> **Assigned task**: Everything from the line containing "You are a GUI" through the final line of the entries, both included, should be copied exactly and with nothing else; please skip pictures.

> **Provided entries**:
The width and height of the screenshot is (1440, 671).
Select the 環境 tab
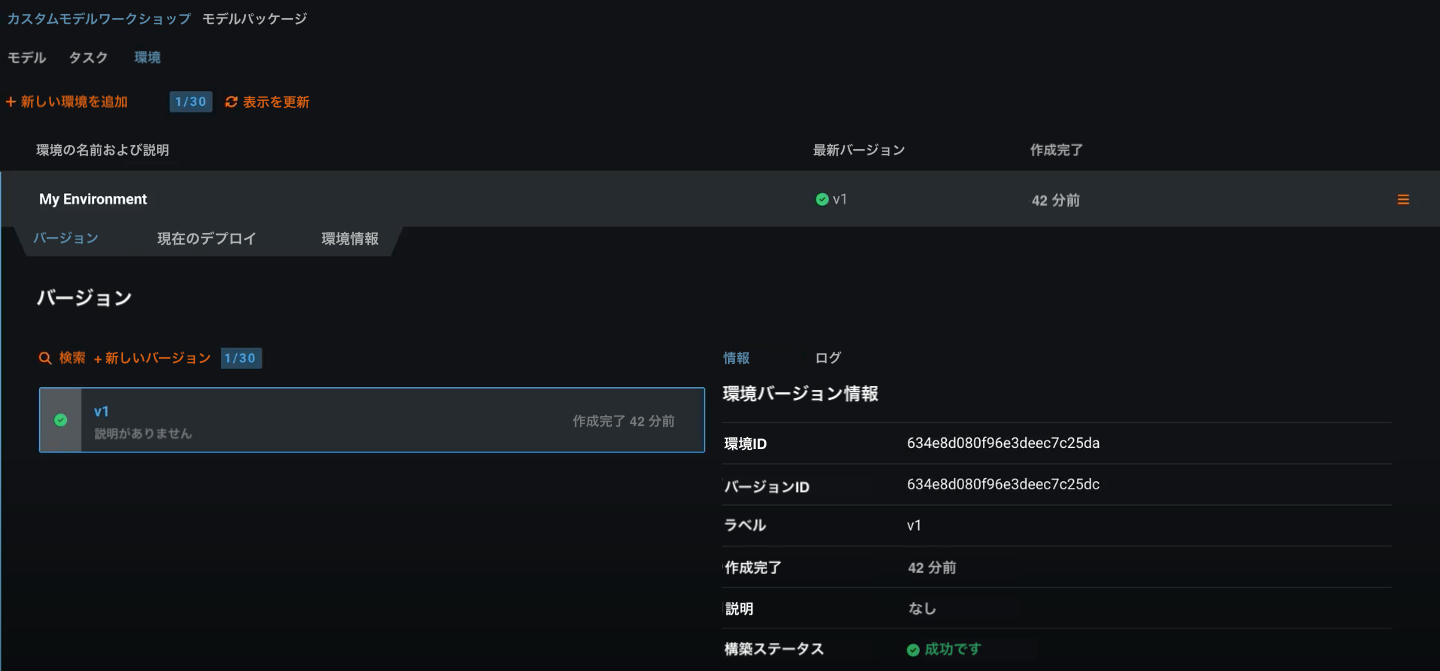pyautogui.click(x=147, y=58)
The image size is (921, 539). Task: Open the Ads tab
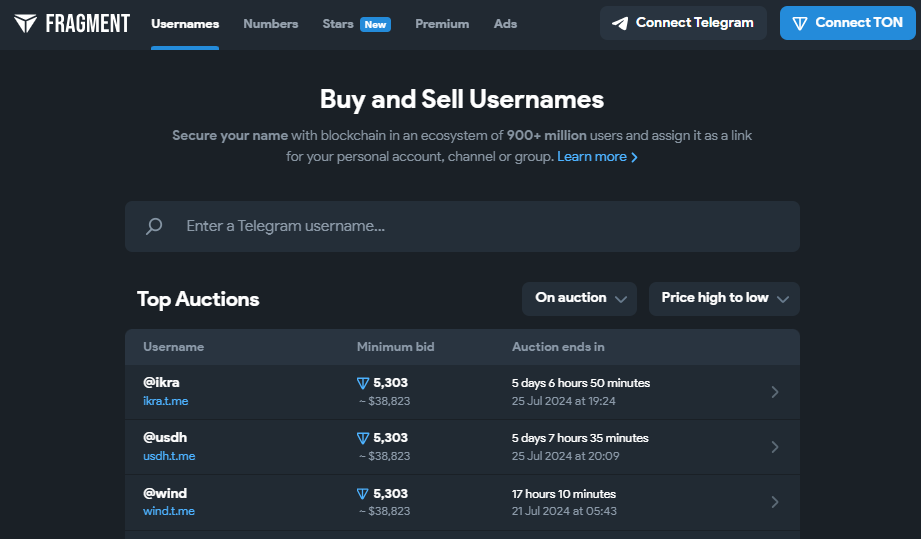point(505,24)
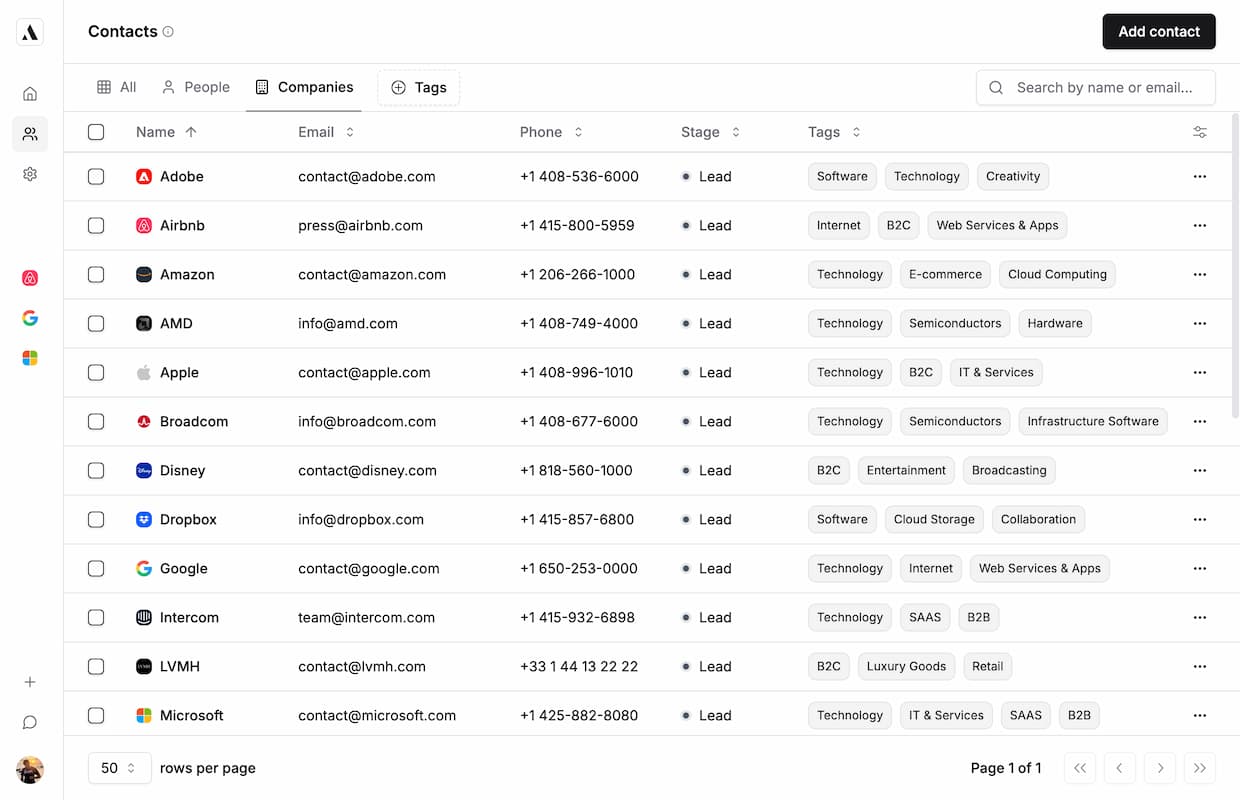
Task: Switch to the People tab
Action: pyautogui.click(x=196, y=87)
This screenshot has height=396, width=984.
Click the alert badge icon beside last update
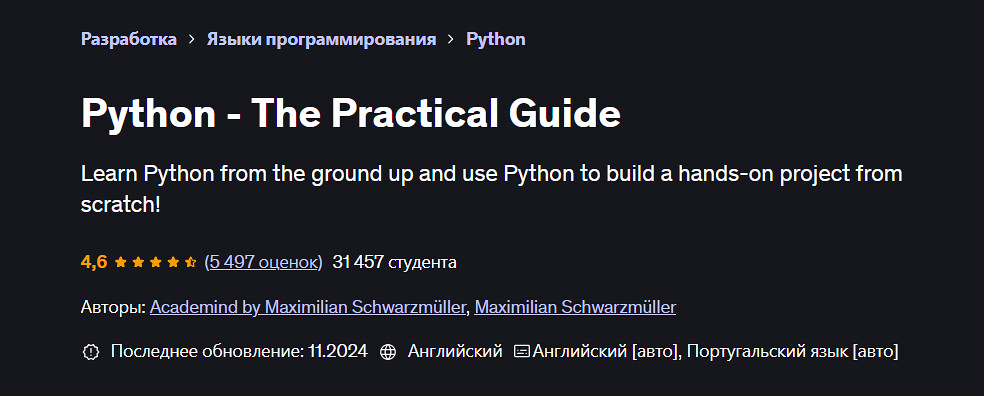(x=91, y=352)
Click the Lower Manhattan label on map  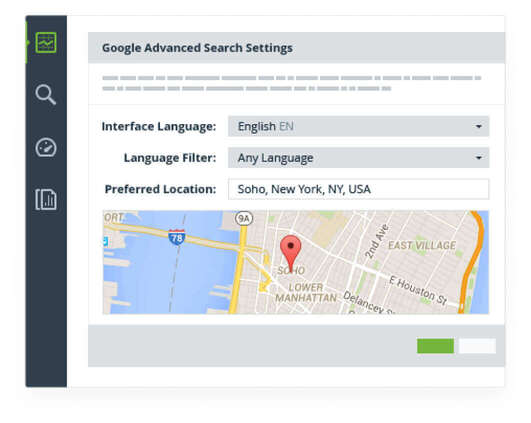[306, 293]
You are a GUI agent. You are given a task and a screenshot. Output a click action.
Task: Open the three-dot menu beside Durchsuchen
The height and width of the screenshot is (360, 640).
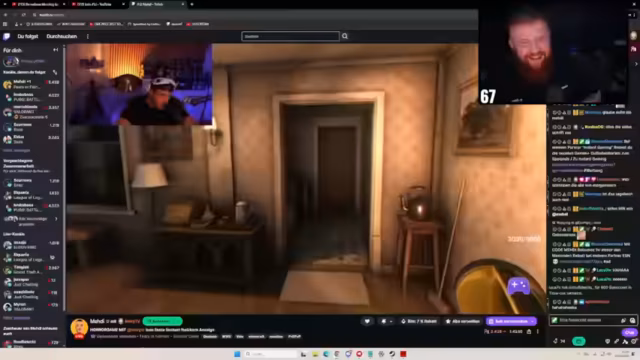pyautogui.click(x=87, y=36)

> **Task response**:
You are a GUI agent. You are given a task and a screenshot. Output a click action.
Task: Open the three-dot menu beside Durchsuchen
The height and width of the screenshot is (360, 640).
pyautogui.click(x=87, y=36)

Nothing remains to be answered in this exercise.